TO DO
Quote the line containing "Share the video via ПОДЕЛИТЬСЯ" and all lines that follow it in the listing below, exactly as written.

DATA
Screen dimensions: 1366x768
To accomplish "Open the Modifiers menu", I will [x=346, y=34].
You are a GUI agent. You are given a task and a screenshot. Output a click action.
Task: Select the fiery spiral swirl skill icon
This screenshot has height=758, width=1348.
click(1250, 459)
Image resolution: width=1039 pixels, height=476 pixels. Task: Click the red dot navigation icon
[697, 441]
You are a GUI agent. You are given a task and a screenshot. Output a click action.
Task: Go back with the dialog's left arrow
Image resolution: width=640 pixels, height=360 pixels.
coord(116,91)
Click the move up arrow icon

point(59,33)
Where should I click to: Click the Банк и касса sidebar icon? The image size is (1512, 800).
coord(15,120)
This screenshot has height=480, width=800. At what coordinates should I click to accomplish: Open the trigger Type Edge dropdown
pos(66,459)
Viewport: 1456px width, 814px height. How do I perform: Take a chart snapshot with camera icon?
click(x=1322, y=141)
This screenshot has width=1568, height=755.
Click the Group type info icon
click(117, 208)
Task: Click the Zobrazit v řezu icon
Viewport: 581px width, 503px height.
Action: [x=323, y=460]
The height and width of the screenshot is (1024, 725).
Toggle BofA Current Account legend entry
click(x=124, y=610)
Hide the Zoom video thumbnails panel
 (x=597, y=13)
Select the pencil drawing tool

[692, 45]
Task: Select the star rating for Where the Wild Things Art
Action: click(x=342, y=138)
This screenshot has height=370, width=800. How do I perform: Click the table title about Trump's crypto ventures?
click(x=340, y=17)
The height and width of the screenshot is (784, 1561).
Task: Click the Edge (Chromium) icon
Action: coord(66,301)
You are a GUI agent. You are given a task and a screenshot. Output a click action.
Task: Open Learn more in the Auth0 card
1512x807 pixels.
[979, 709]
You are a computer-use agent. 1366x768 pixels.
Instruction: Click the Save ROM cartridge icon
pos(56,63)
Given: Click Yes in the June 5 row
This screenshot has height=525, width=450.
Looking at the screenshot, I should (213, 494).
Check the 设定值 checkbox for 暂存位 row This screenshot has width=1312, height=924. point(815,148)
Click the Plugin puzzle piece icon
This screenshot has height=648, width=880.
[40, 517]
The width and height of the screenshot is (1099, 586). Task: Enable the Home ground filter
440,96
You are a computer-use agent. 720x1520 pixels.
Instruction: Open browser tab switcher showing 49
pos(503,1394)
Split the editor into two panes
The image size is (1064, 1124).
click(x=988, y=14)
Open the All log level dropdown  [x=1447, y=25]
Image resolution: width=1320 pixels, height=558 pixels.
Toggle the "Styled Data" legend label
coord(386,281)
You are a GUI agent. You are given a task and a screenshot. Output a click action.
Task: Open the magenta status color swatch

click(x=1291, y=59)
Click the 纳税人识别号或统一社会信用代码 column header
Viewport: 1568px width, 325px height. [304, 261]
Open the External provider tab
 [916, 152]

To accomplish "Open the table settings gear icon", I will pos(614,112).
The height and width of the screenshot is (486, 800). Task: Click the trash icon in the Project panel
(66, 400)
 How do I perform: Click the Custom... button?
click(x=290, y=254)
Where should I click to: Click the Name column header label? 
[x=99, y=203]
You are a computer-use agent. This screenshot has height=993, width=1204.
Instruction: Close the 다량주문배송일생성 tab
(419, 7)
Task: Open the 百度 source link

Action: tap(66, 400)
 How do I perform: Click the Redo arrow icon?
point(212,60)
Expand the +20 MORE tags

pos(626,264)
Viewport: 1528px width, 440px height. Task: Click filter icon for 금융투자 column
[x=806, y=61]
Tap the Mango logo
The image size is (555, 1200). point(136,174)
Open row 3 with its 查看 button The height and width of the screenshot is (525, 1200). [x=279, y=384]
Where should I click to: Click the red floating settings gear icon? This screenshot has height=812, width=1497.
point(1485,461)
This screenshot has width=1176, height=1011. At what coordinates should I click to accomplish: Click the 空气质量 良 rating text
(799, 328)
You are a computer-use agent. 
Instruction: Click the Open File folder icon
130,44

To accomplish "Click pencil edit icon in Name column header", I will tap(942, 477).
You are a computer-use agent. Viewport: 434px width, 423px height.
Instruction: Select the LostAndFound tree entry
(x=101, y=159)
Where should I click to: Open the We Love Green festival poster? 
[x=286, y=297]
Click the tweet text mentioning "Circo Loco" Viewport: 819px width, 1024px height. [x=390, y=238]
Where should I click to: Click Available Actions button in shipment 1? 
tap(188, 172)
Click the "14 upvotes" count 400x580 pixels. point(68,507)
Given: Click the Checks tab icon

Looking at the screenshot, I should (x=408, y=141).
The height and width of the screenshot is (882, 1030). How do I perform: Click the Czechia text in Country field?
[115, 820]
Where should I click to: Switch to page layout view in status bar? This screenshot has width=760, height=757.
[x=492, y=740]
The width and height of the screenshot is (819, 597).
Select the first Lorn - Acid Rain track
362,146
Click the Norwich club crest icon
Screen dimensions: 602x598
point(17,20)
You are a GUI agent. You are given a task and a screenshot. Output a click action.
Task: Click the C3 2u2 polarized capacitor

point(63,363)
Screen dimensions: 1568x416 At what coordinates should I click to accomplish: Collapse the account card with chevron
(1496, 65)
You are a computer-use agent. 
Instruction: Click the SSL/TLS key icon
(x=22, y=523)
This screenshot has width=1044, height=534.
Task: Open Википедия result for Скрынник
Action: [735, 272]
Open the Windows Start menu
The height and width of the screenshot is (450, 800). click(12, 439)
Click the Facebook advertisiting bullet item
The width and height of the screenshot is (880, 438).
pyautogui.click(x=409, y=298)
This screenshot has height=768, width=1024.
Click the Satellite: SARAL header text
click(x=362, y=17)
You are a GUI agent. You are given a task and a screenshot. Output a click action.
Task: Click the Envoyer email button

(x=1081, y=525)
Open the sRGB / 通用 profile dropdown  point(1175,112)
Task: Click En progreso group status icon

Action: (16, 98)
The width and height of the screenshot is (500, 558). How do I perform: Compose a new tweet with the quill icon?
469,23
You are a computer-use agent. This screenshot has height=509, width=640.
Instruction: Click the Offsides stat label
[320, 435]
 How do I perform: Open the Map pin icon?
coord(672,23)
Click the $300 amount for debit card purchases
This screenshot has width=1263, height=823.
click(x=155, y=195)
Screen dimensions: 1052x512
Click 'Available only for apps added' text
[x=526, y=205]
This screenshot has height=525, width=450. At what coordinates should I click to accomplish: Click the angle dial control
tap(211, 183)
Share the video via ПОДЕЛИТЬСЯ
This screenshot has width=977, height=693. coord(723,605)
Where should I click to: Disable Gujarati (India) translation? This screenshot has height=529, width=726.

WRITTEN REPLY
Share the video via ПОДЕЛИТЬСЯ
This screenshot has width=977, height=693. coord(723,605)
Where should I click to: Disable Gujarati (India) translation? This screenshot has height=529, width=726.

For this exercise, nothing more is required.